The U.S. Defense Advanced Research and Projects Agency (DARPA) is working on Artificial Intelligence (AI)-enabled interpreters to aid in military operations.

Communicative understanding, not simply of local languages but also of social customs and cultural backgrounds, lies at the heart of Civil Affairs and Military Information Support Operations activities. These collectively comprise a vast majority of U.S. counterinsurgency and stabilization efforts. Within these activities, cross-cultural miscommunication can derail negotiations, incite hostile discourse – even lead to war. The likelihood of communicative failure increases dramatically where significant social, cultural, or ideological differences exist.

Unlike the human cultural interpreters who enable U.S. forces today, current AI-enabled systems are incapable of accurately analyzing cross-cultural communication or providing useful assistance beyond basic machine translation. While there have been significant advances made in machine learning and multimedia analysis, a number of critical deficiencies in these systems still remain.

“To support users engaged in cross-cultural dialogue, AI-enabled systems need to go beyond providing language translation – they need to leverage deep social and cultural understanding to assist communication,” said Dr. William Corvey, a program manager in DARPA’s Information Innovation Office (I2O). “Moving AI from a tool to a partner in this capacity will require significant advances in our machines’ ability to discover and interpret sociocultural factors, recognize emotions, detect shifts in communication styles, and provide dialogue assistance when miscommunications seem imminent – all in real-time.”

To assist negotiations and aid critical interactions, DARPA developed the Computational Cultural Understanding (CCU) program. The goal of CCU is to create a cross-cultural language understanding service to improve a DoD operator’s situational awareness and ability to effectively interact with diverse international audiences. The program seeks to develop natural language processing (NLP) technologies that recognize, adapt to, and recommend how to operate within the emotional, social, and cultural norms that differ across societies, languages, and communities.

CCU is divided into two primary research areas. The first is focused on research and development efforts to address a specific set of challenges limiting the application of current human language and communication technologies. These challenges include: 1) the discovery of sociocultural norms, 2) emotion recognition as a function of sociocultural norms, and 3) detection of impactful changes in sociocultural norms and emotions.

Humans acquire inferred knowledge of diverse and varied sociocultural norms through a lifetime of learning and interaction. CCU aims to emulate this learning capability, creating technologies that are capable of automatic discovery of the sociocultural norms that influence discourse, including the social, cultural, and contextual factors that impact effective communication and rapport building.

CCU also aims to create a capability that can recognize speaker emotions across different languages and cultures. Human interpreters continuously monitor emotional feedback from conversational participants (e.g. facial expression, tone of voice, diction), using this information to gauge how the interaction is progressing and alter the exchange as needed. In order to interpret speaker emotions as influenced by sociocultural context, CCU will focus on developing multimodal human language technologies capable of generalizing their recognition of emotion across different languages and cultures.
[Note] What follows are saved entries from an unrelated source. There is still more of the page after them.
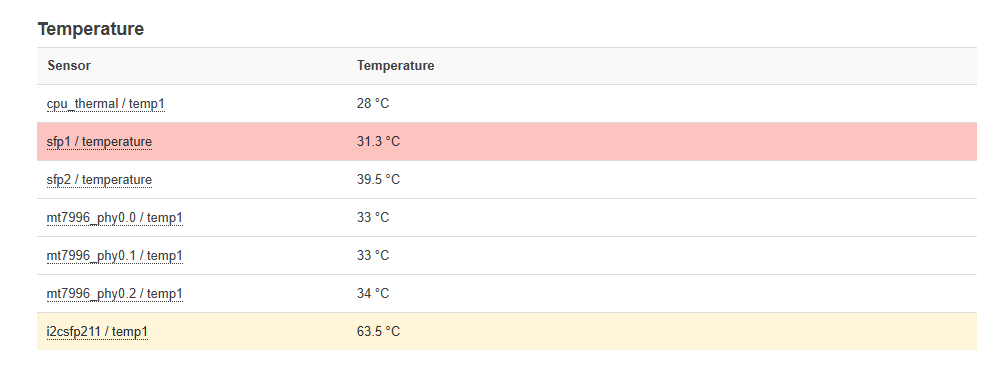Click the empty area of table header bar
The height and width of the screenshot is (371, 1001).
tap(702, 66)
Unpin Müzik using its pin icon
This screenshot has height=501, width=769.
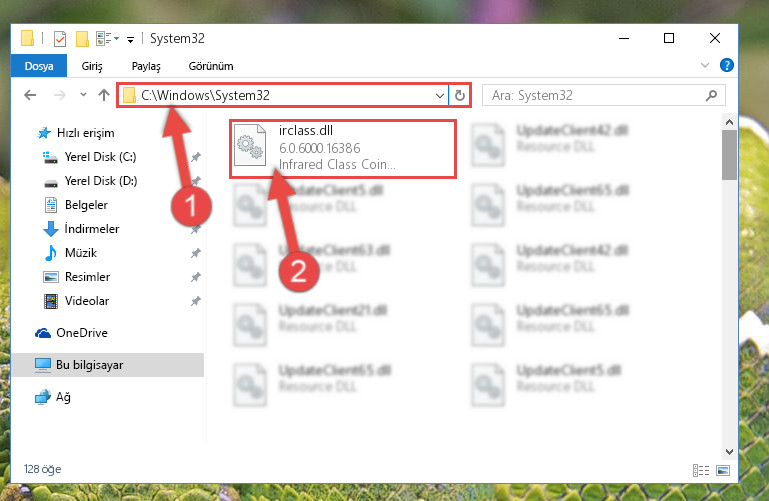point(196,253)
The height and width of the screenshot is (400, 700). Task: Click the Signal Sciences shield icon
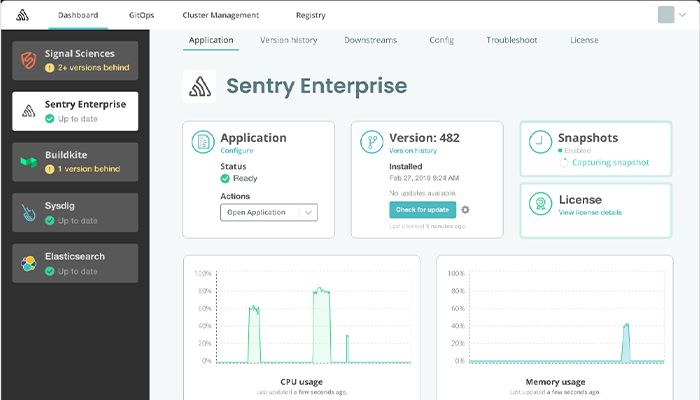[29, 59]
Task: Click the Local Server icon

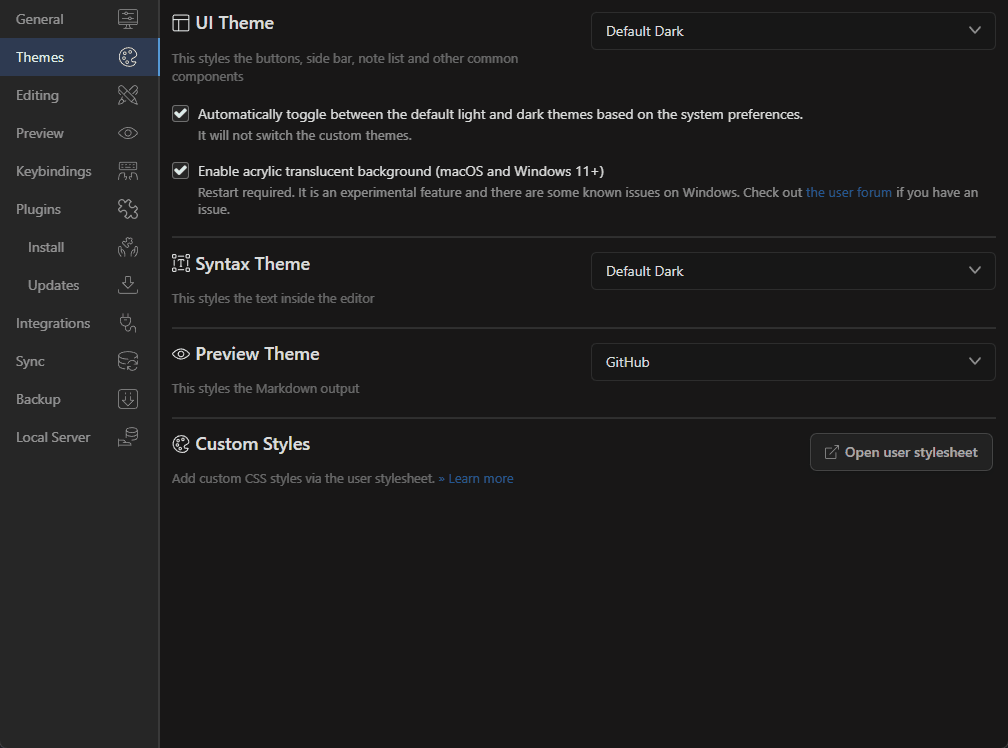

Furthermore, CCU seeks to create capabilities to detect significant changes in communication that could indicate impending conflict or dispute. While promising change detection methods exist, current frameworks lack an understanding of which features are most crucial to detecting imminent communicative failure.

To help promote truly effective cross-cultural interaction, CCU technologies must be able to not only detect potential misunderstandings but also generate alternative socioculturally-appropriate responses. As such, the second research area in CCU will focus on the development of a dialogue assistance service. The target service will automate the detection of sociocultural context, including aspects related to identity and group affinity, and leverage the outputs of the first research area in order to follow ongoing conversations, detect misunderstandings in real-time, and provide dialogue assistance to human operators to prevent communications from going awry and/or provide remediation support.